[Stored data entries]
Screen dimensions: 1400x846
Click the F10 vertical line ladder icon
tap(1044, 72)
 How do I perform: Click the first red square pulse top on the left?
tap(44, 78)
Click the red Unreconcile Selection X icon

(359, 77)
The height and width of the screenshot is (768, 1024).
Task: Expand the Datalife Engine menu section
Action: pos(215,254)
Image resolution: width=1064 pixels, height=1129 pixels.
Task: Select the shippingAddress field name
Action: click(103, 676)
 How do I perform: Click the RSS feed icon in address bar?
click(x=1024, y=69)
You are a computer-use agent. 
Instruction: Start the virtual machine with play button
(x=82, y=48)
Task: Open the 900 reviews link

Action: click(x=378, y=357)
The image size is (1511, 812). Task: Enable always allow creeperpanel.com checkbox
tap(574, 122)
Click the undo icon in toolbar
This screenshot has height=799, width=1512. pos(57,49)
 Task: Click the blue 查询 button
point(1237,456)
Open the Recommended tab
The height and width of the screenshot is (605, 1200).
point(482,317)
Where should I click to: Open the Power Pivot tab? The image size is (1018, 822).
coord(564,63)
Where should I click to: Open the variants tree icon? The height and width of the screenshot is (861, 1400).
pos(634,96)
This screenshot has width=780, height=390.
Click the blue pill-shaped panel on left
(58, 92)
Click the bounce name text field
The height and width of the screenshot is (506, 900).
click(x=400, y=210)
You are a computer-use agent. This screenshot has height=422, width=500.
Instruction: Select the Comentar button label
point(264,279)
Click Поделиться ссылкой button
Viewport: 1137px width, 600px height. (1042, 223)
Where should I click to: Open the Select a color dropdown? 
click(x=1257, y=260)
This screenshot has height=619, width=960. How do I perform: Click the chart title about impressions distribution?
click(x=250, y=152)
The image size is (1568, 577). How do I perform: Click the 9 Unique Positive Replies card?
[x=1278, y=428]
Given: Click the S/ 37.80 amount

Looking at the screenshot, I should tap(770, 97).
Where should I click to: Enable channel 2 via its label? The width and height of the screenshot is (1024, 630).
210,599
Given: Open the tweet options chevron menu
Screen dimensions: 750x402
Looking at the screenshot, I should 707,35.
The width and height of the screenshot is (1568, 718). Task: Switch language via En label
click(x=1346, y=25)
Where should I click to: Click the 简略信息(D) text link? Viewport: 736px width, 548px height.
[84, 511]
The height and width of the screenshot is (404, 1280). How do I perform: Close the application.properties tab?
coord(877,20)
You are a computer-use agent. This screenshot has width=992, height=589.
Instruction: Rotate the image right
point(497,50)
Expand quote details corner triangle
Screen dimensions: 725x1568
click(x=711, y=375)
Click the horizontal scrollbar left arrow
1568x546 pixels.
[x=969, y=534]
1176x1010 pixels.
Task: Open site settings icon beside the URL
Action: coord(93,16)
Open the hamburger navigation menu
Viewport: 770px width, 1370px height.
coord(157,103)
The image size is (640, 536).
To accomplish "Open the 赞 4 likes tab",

• **How to complete this task**
Copy the entries above exactly, but only from the line holding "The image size is (1568, 577)." through the line holding "Expand quote details corner triangle", both included.

• **Result**
The image size is (1568, 577). How do I perform: Click the 9 Unique Positive Replies card?
[x=1278, y=428]
Given: Click the S/ 37.80 amount

Looking at the screenshot, I should tap(770, 97).
Where should I click to: Enable channel 2 via its label? The width and height of the screenshot is (1024, 630).
210,599
Given: Open the tweet options chevron menu
Screen dimensions: 750x402
Looking at the screenshot, I should 707,35.
The width and height of the screenshot is (1568, 718). Task: Switch language via En label
click(x=1346, y=25)
Where should I click to: Click the 简略信息(D) text link? Viewport: 736px width, 548px height.
[84, 511]
The height and width of the screenshot is (404, 1280). How do I perform: Close the application.properties tab?
coord(877,20)
You are a computer-use agent. This screenshot has width=992, height=589.
Instruction: Rotate the image right
point(497,50)
Expand quote details corner triangle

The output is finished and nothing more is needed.